How do pupils normally dilate during mental multiplication?

A

The pupils normally dilate to a large size within a few seconds and stay large as long as the individual kept keeps on the problem; it contracts immediately when they find an answer or give up.

17
Q

Explain the walking metaphor for the paces of mental life.

A

Mental life is normally conducted at the pace of a comfortable walk, sometimes interrupted by episodes of jogging and on rare occasions by frantic sprints.

18
Q

What can happen when people are engaged in mental sprints?

A

They can become effectively blind.

19
Q

How are pupils like the electricity meter outside your house?

A

They offer an index of the current rate at which mental energy is used.

20
Q

Although both electrical circuits and System 2 have limited capacity, How do they respond differently to threatened overload?

A

A breaker trips when the demand for current is excessive, causing all devices on that circuit to lose power at once. In contrast. the response to mental overload is selective and precise: System 2 protects the most important activity, so it receives the attention it needs; “spare electricity” is allocated second by second to other tasks.

21
Q

What relationship do studies of the brain shown between mental activity and skill?

A

As you become skilled in a task, its demand for energy diminishes.

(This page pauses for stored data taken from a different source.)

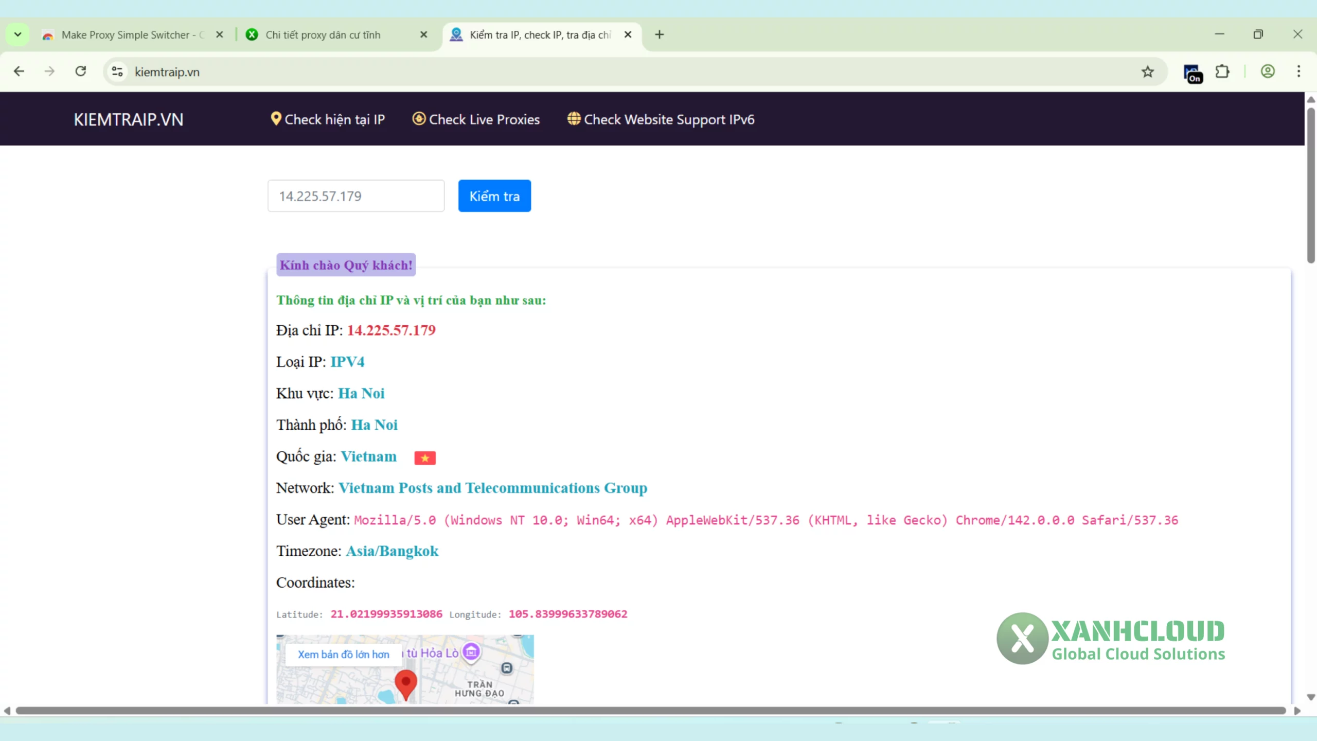Open Check Live Proxies menu item
Screen dimensions: 1317x741
(x=476, y=119)

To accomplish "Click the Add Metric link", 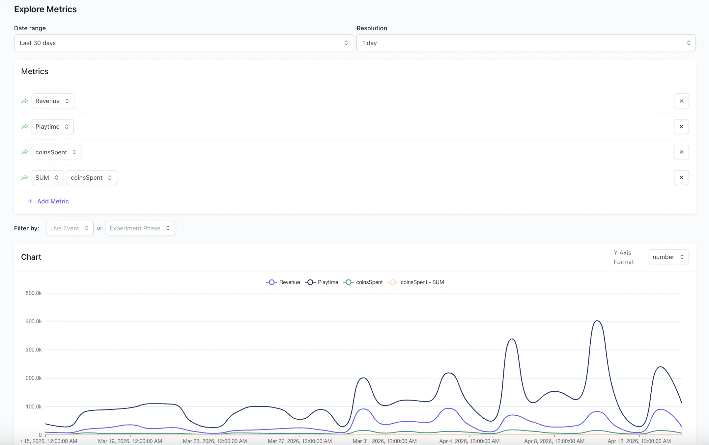I will click(52, 201).
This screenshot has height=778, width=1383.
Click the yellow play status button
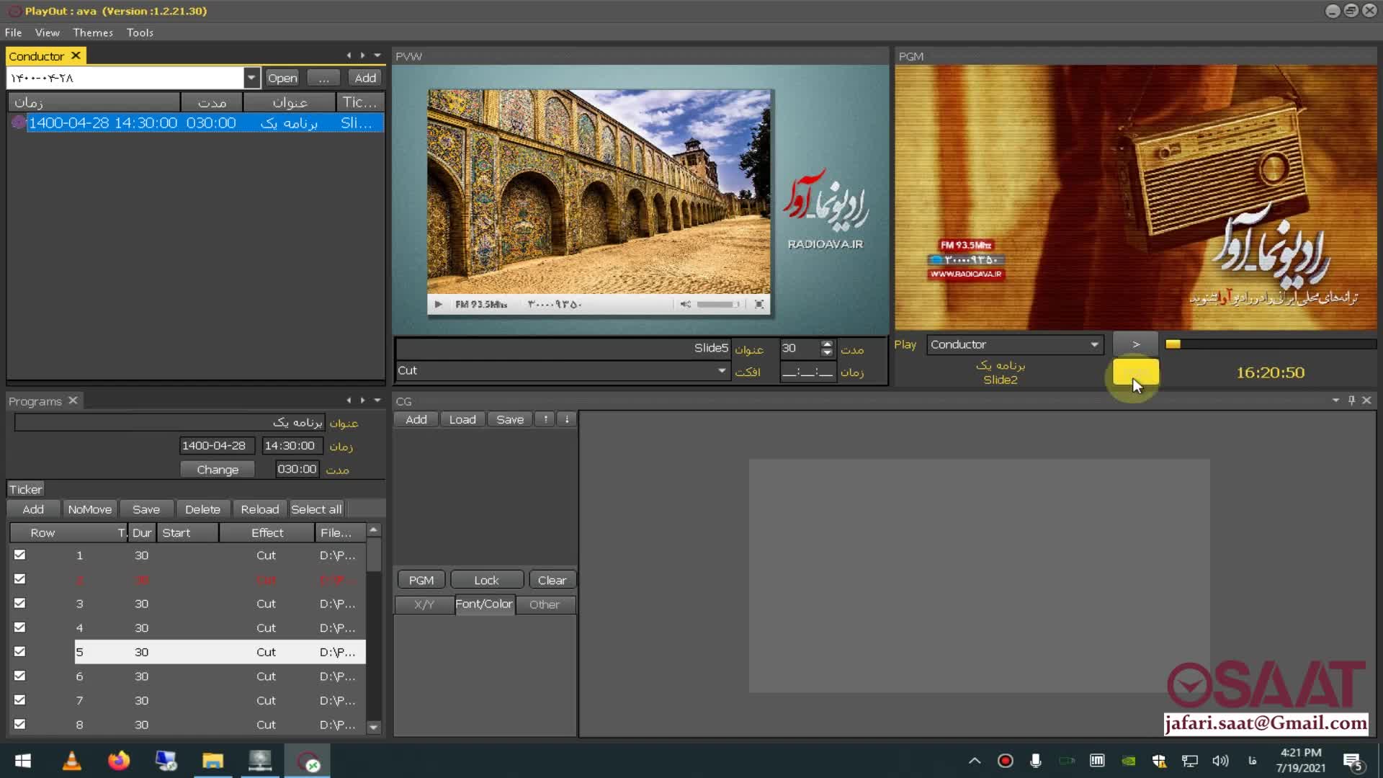click(1136, 372)
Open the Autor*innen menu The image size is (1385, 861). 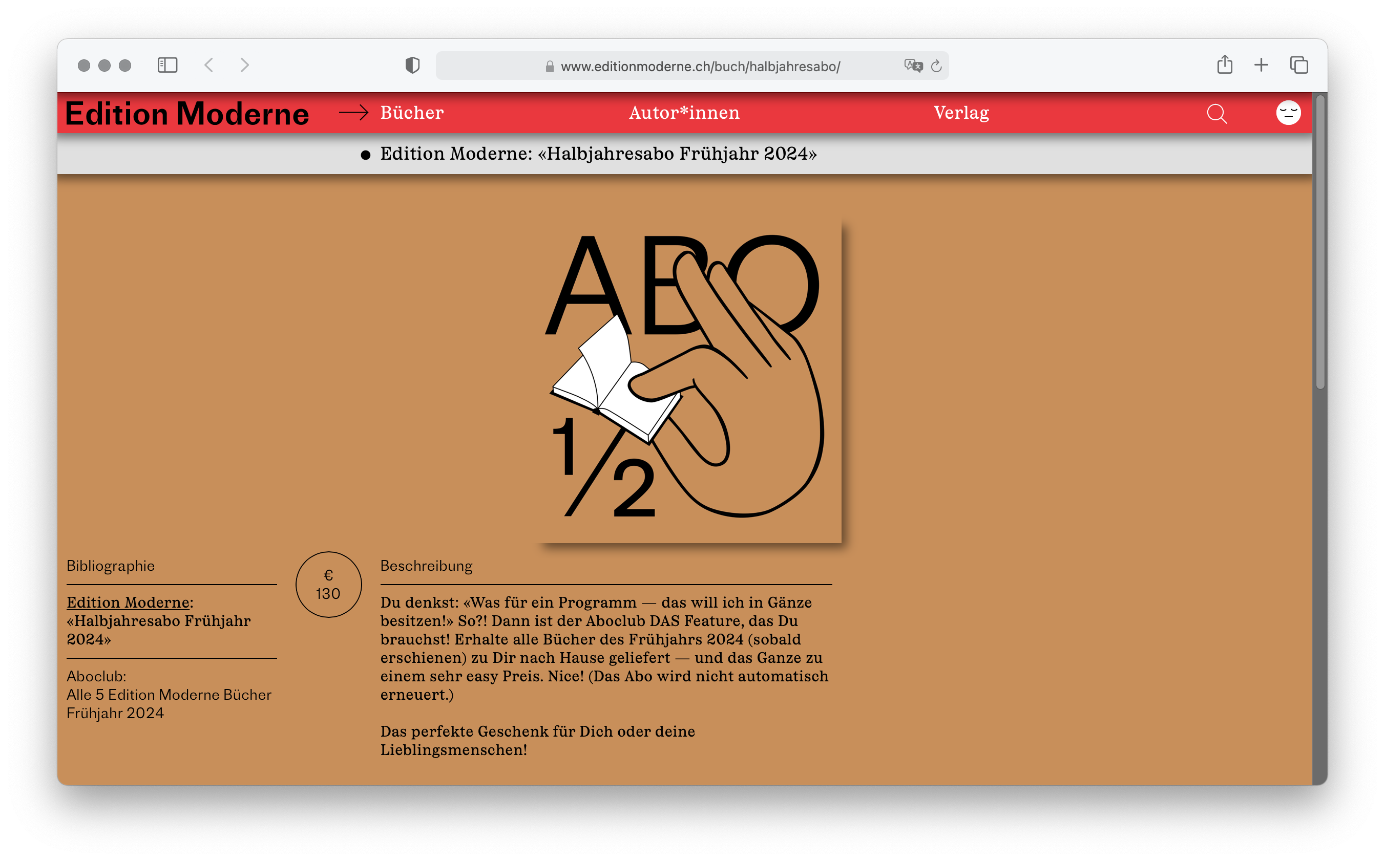(684, 113)
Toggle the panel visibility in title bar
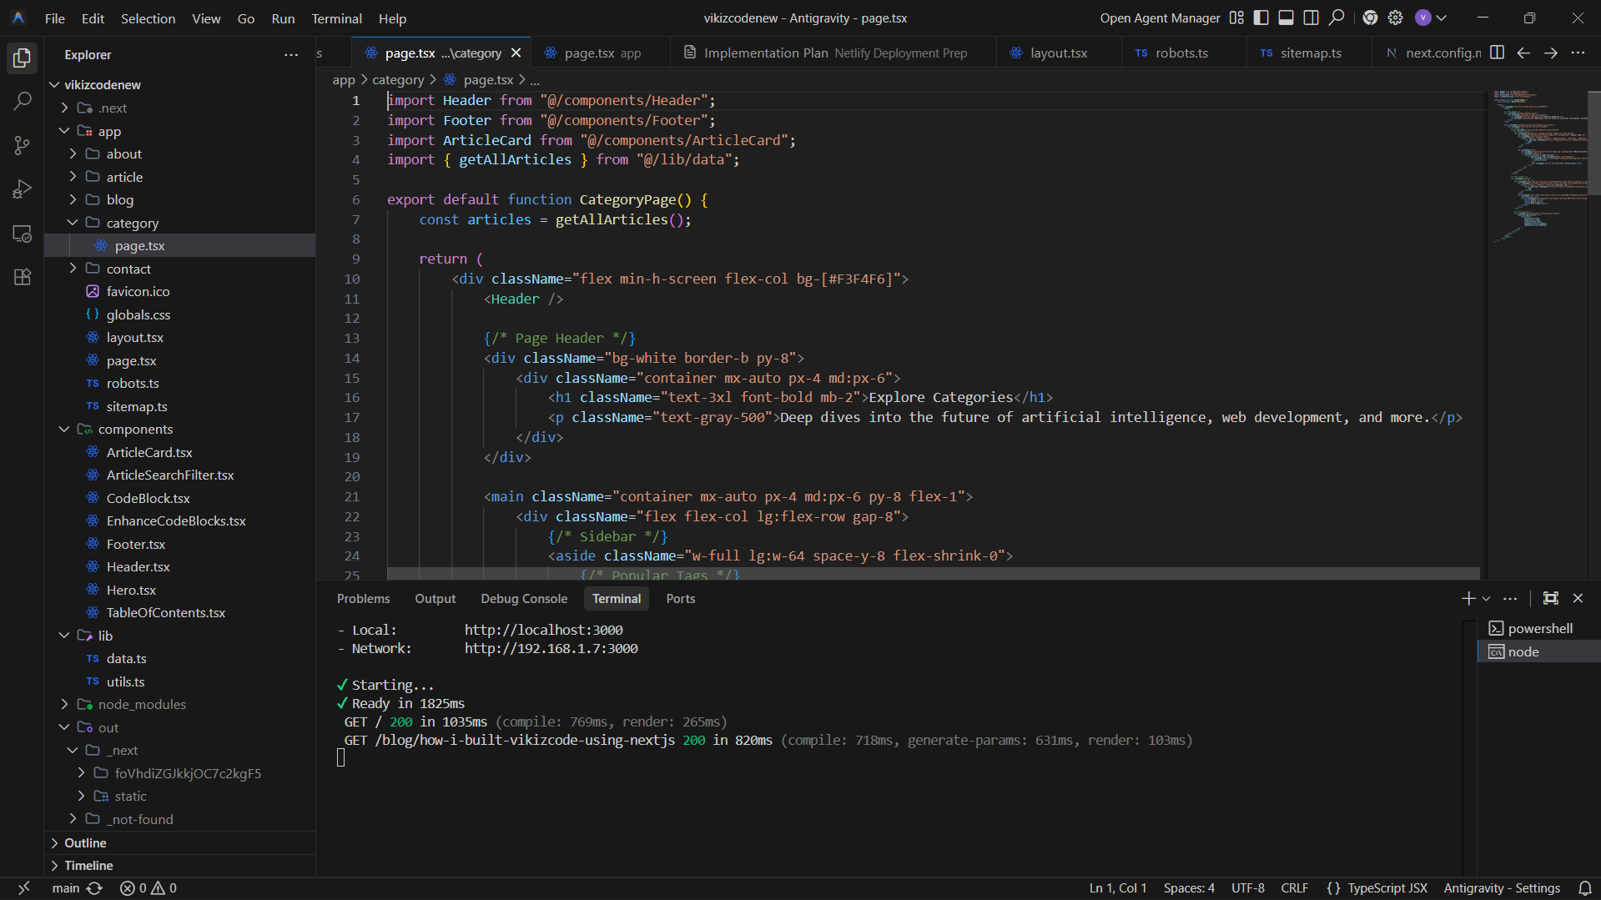1601x900 pixels. (x=1286, y=17)
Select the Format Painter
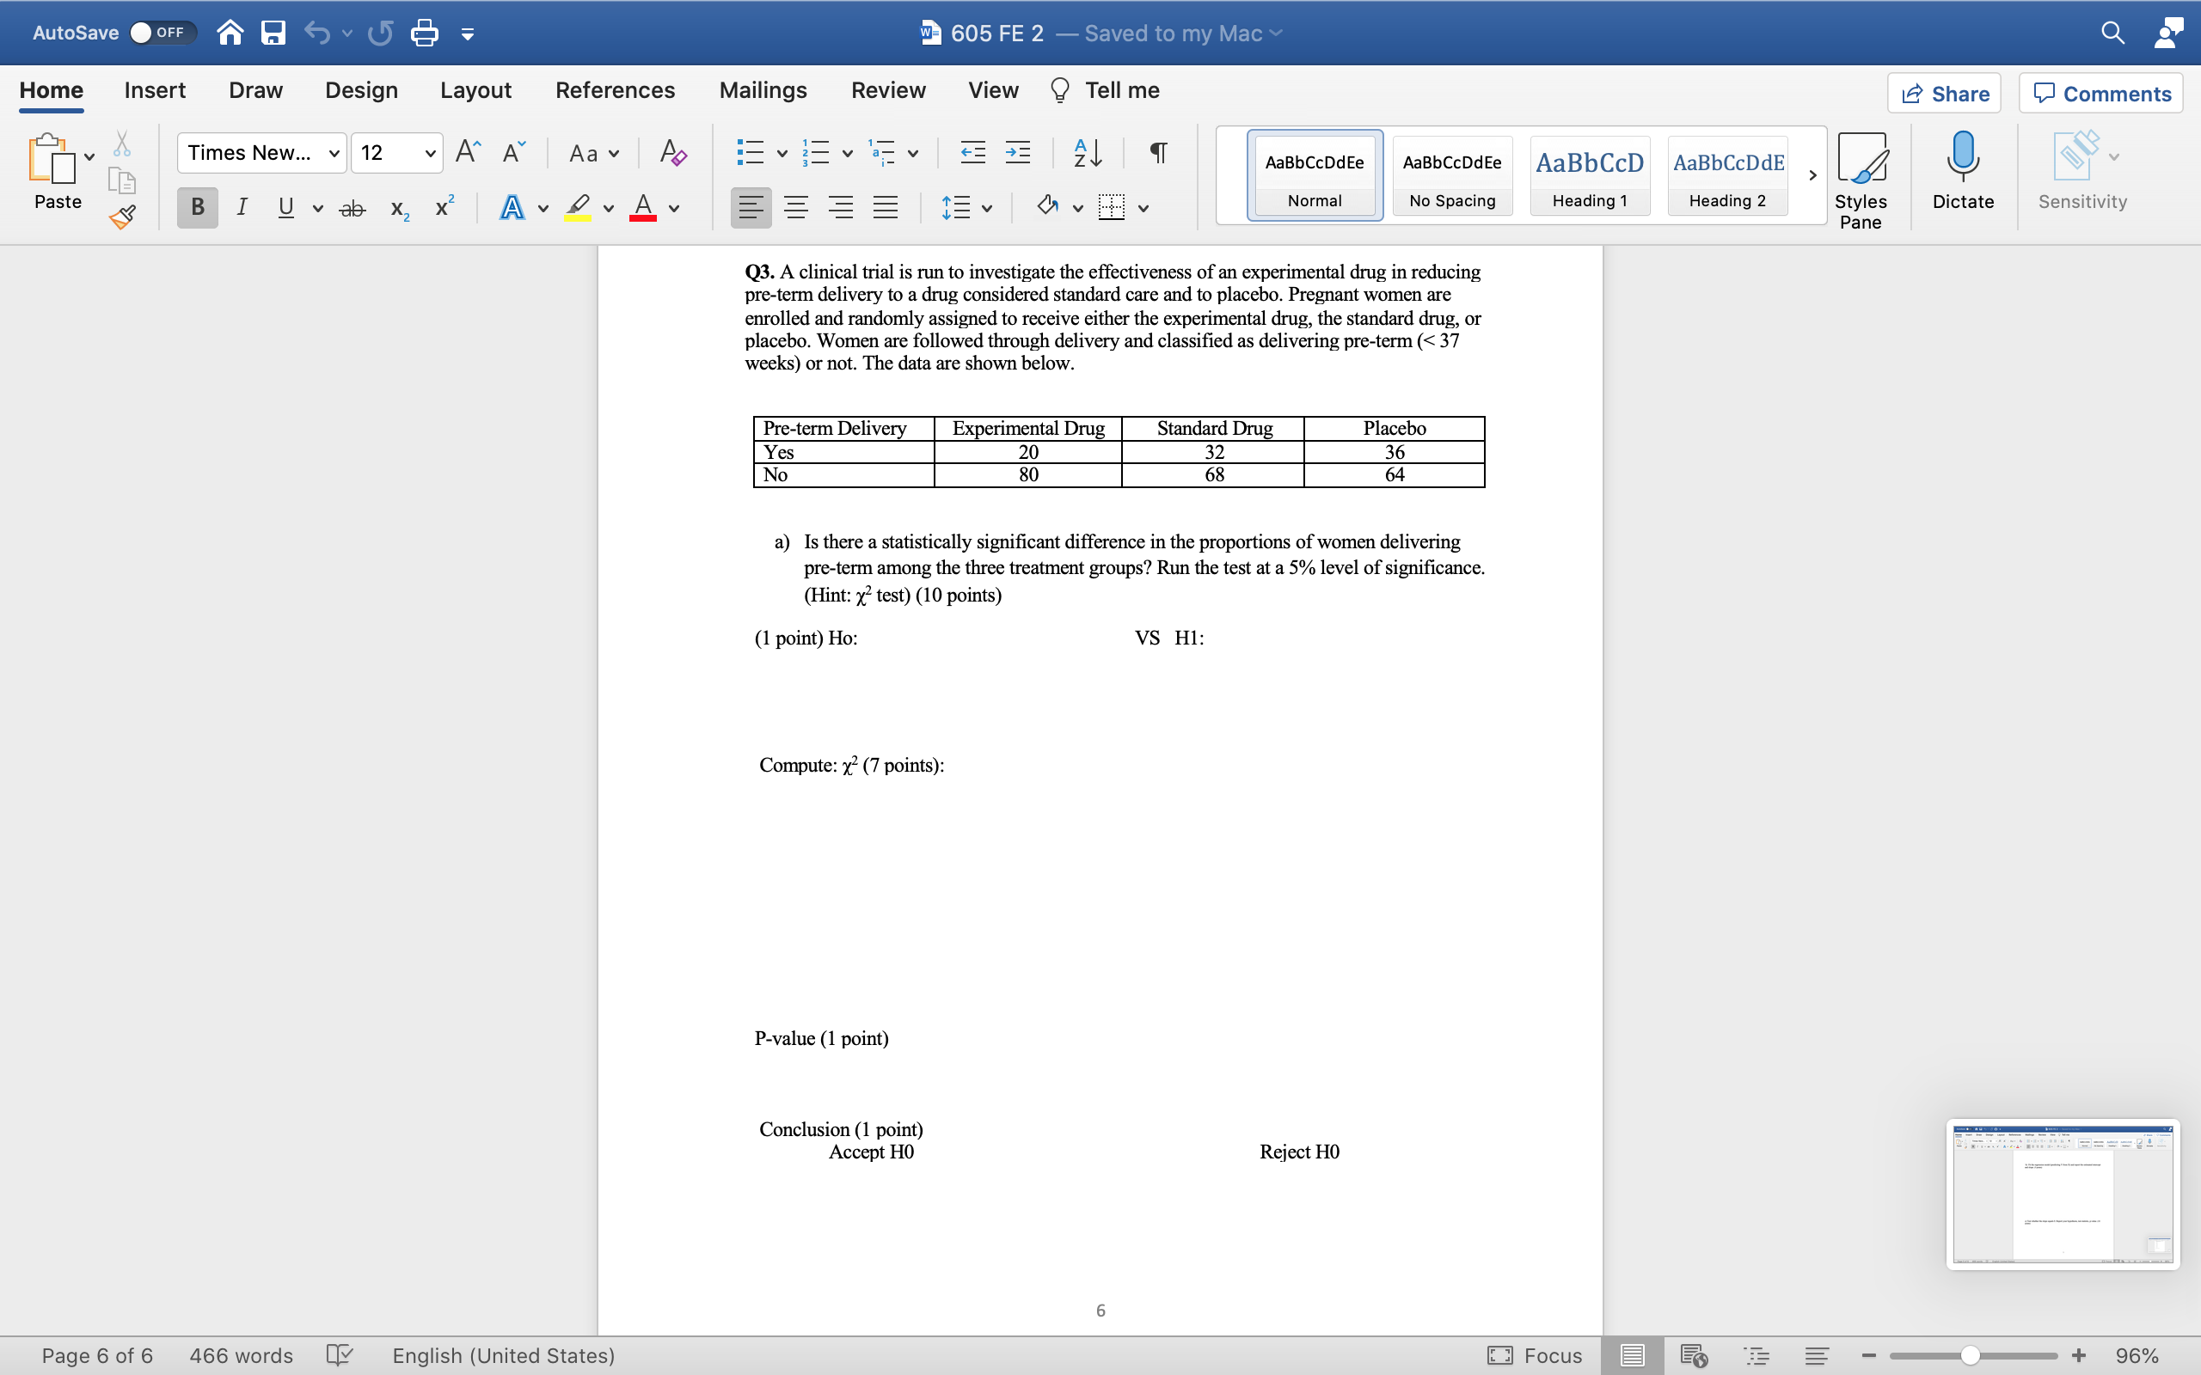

The pattern of activity associated with an action changes as skill increases, with fewer brain regions involved.

22
Q

What relationship do studies of the brain shown between mental activity and talent?

A

Highly intelligent individuals need less effort to solve the same problems, as s indicated by both pupils size and brain activity.

23
Q

Name and describe the general rule which applies to both cognitive and physical exertion.

A

“The law of least effort”. The law asserts that if there are several ways of achieving the same goal, people will eventually gravitate to the least demanding course of action. in the economy of action, effort is a cost, and the acquisition of skill is driven by the balance of benefits and costs. Laziness is built deep into our nature.

24
Q

Why does System 2 require effort?

A

Effort is required to maintain simultaneously in memory several ideas that require separate actions, or that need to be combined according to a rule.

25
Q

Why can’t System 1 deal with demanding tasks?

A

Because only System 2 can follow rules, compare objects on several attributes, and make deliberate choices between options.
System 1 detects simple relations and excels at integrating information about one thing, but it does not deal with multiple distinct topics at once, nor is it adept at using purely statistical information.

26
Q

Explain System 2’s advantage when it comes to its crucial ability to adopt “task sets”.

A

System 2 can program memory to obey an instruction and overrides habitual responses. For a task you have not performed before, it will not come naturally to your System 1, but your System 2 can take it on. It will be effortul to set yourself up for the exercise and effortful to carry it out, though you will surely improve with practice.

27
Q

What is a significant discovery made by cognitive psychologists in recent decades regarding effort?

A

That switching from one task to another is effortful.
Operating under time pressure is also effortful.
The rate at which material decays from memory forces the pace, driving you to refresh and rehearse information before it is lost. Any task that requires you to keep several ideas in mind at the same tie ha the same hurried character. The most effortful forms of slow thinking are those that require you to think fast.

28
Q

How do we normally avoid mental overloads?

A

By dividing our tasks into multiple easy steps, committing intermediate results to long-term memory or to paper rather than to an easily overloaded working memory.